Deux expériences ont été réalisées : mille patients australiens, brésiliens, européens et nord-américains, chez lesquels les médicaments disponibles restent sans effet, ont servi de cobayes. Tous les sujets ont continué à prendre leur traitement. Les deux tiers d'entre eux se sont vus administrer, en plus, du T-20, à raison de deux injections quotidiennes.

*La première expérience a révélé que la charge virale de plus de 30% des patients sous T-20 avait baissé sensiblement au-dessous des niveaux de détection, après 24 semaines, contre seulement 16% des individus soumis aux anciens médicaments.

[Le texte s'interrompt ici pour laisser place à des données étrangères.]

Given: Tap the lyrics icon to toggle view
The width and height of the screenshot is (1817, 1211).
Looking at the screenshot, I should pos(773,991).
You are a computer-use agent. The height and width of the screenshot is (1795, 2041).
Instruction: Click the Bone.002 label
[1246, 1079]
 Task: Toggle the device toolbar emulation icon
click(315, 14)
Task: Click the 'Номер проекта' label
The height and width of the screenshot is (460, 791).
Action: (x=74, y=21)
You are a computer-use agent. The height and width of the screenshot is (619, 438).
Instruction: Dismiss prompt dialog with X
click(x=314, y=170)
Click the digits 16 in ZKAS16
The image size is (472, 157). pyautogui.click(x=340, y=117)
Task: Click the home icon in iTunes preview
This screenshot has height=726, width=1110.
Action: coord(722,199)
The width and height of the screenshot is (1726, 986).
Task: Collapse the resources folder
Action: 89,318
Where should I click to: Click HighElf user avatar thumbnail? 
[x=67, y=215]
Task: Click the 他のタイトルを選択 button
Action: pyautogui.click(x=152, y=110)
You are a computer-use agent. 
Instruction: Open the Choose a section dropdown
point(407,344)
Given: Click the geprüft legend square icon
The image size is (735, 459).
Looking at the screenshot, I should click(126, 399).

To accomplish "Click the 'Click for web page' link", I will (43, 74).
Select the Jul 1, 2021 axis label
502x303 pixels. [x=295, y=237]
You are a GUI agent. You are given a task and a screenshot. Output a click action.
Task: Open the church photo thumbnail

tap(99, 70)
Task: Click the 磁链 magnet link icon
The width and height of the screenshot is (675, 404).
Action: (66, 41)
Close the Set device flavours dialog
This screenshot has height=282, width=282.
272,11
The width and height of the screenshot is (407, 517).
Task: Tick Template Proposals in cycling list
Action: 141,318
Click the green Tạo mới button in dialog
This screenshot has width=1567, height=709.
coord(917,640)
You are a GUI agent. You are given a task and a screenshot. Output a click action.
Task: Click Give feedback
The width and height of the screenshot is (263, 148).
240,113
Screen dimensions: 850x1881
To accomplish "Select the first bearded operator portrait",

*Dans la seconde expérience, les taux étaient respectivement de 28% et 14%.Selon le professeur Bonaventura Clotet, responsable de la section sida à l'hôpital Germans Trias i Pujol de Barcelone et impliqué dans les recherches, le T20 est considéré par les scientifiques comme le médicament le plus complexe produit jusqu'à présent. T-20 est fabriqué par les laboratoires suisse Roche et américain Trimeris.
Cependant son coût prohibitif risque d'en limiter l'usage. On parle de 10 à 12 000 dollars par patient et par an". Un seul chiffre : chaque année, plus de trois millions de personnes atteintes du SIDA décèdent.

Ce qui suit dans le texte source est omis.